Aujourd’hui, les boutiques spécialisées dans le CBD se multiplient, et InterChanvre a décidé de laisser faire le marché. “Pour le moment, ils profitent d’une zone grise parce que la Cour de Justice de l’Union européenne (CJUE) a demandé à la France d’autoriser le commerce du CBD en novembre 2020. Mais elle n’a pas cadré la production et l’autorisation pour la production, précise Nathalie Fichaux. Pour le moment, il y a un décret sur la partie médicale et l’arrêté de 1990 qui va évoluer. Et c’est cet arrêté qui va concerner la fleur. Mais même si nous militons énormément pour qu’on puisse récolter les fleurs, nous ne sommes pas sûrs que ce soit possible dès septembre.”
Produire français
L’importation de produits étrangers pose problème, tant sur la qualité que sur la traçabilité. “Pour être sûrs que les fleurs passent les contrôles, certains dénaturent complètement la fleur, soit en les mettant dans des bains, soit en pulvérisant du CBD dessus.
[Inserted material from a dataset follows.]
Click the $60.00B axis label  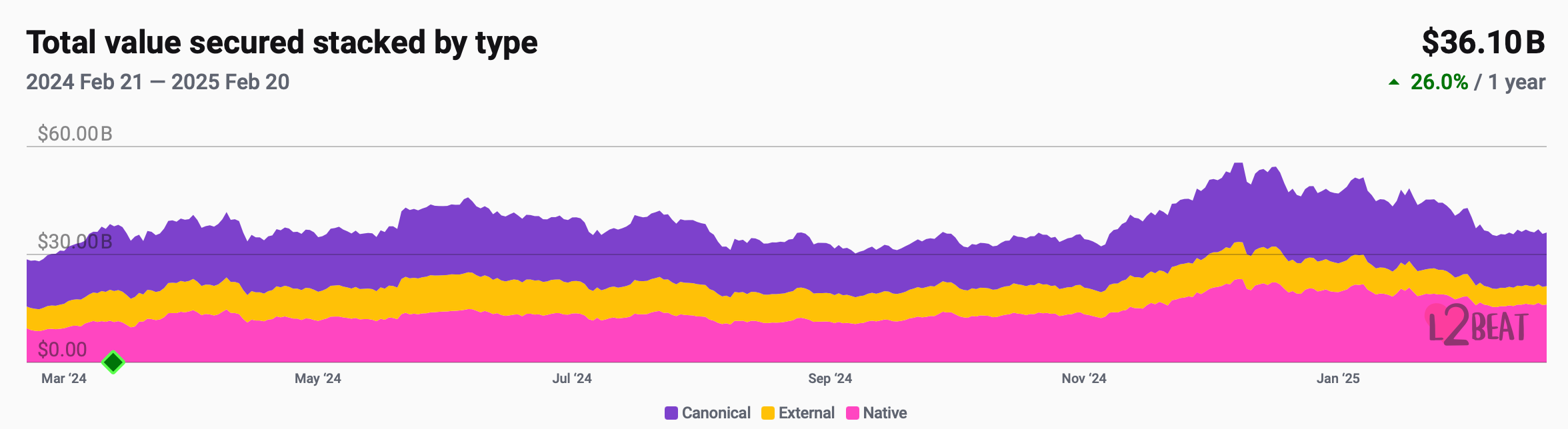75,134
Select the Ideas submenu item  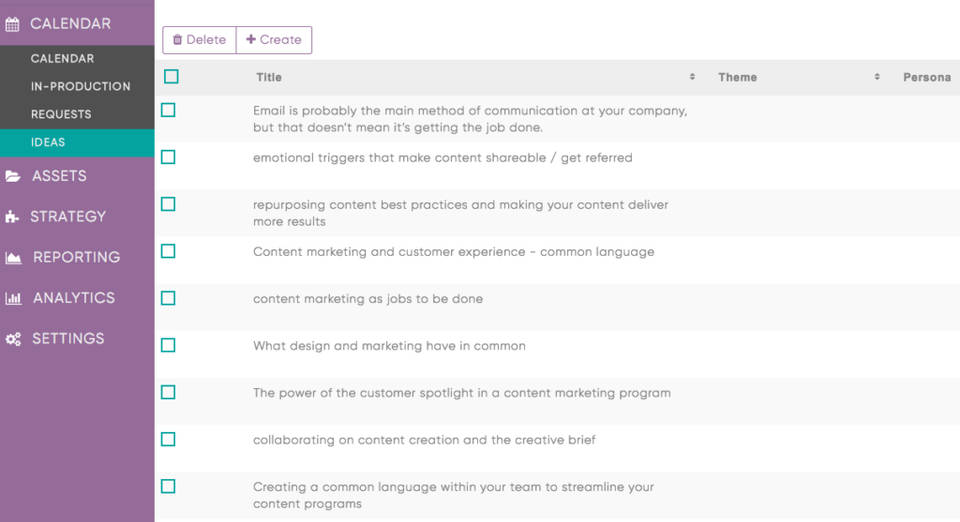48,142
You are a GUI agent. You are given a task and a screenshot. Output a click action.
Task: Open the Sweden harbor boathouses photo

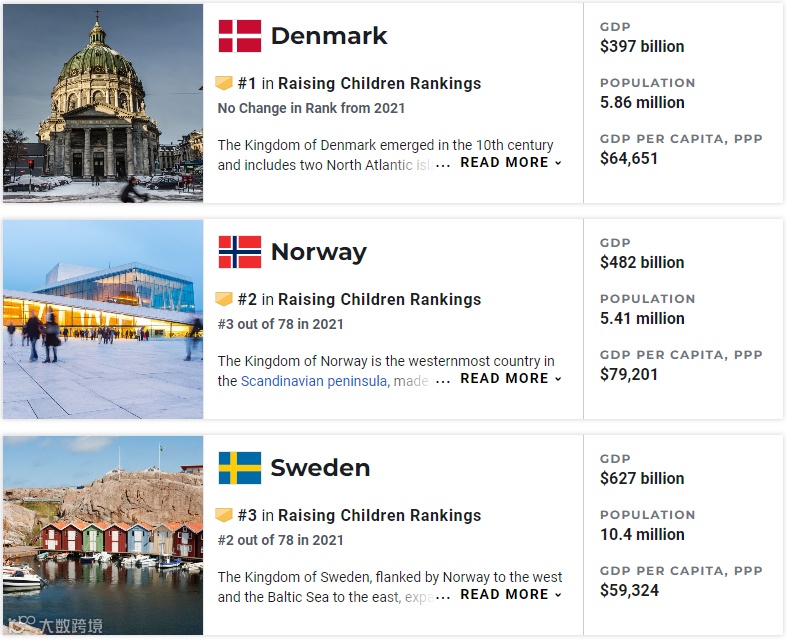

Ce qui engendre la disparition des terpènes, les effets d’entourage qui sont ce qui peut être pertinent en termes de détente ou autre.” S’il devient possible de cultiver la fleur en France, InterChanvre promet la mise en place de systèmes qualité pour garantir la traçabilité, le zéro phyto, etc.
L’interprofession ne voit pas d’un bon œil les cultivateurs français de chanvre qui outrepassent la loi de façon militante en cultivant la fleur : “À leurs risques et périls ! Nous avons alerté les agriculteurs qui n’investissent pas sur la production cette année parce que nous savons qu’il y a des gardes à vue et je trouve ça dommageable.”
InterChanvre veut éviter un effet de mode, un effet de bulle spéculative comme aux États-Unis ou en Suisse. “Aux États-Unis, quand ils ont fait le Farm Bill en 2018, ils ont décidé d’un coup que la culture du chanvre était autorisée. En 2019, ils ont cultivé 59 000 ha uniquement pour le marché du CBD. La chute a été tellement importante qu’en 2020, ils n’ont cultivé que 18 000 ha. En Suisse, après l’autorisation, ils ont créé plus de 620 entreprises. Aujourd’hui, il n’y en a plus que 200, regrette Nathalie Fichaux. Nous, nous ne sommes pas là pour gérer des faillites, nous sommes là pour accompagner le changement et faire en sorte que ça se développe harmonieusement.”
Un avenir “radieux”
Concernant la distribution, InterChanvre n’a pas d’avis sur le type de commerce où doivent être vendus les produits contenant du CBD. En revanche l’interprofession craint qu’il y ait une autorisation de produits en France sans avoir de pourcentage maximum de CBD défini par typologie de produit. “Comme la France souhaite harmoniser sa législation avec l’Europe, et que de toute façon sur la partie finie c’est l’Europe qui définit la réglementation, nous disons que nous voulons que ça se développe avec des taux autorisés, puis les circuits de distribution se feront naturellement.”
Aujourd’hui, InterChanvre voit l’avenir en rose. Selon l’interprofession, le chanvre correspond parfaitement aux tendances environnementales et sociétales, et la crise de la Covid a permis d’accélérer beaucoup de choses. “Le ministère de l’Économie veut nous accompagner pour développer le textile de chanvre, nous sommes aidés sur la partie construction. Nous le développons à fond parce que nous sommes ‘local’ et ‘écologique’. Donc, l’avenir est forcément radieux.”
Un bémol quand même pour la fleur séchée, en qui elle ne voit pas d’avenir. “Même si le lobby des buralistes œuvre énormément dans ce sens-là. J’ai vraiment beaucoup de doutes sur le fait que l’État l’autorise.”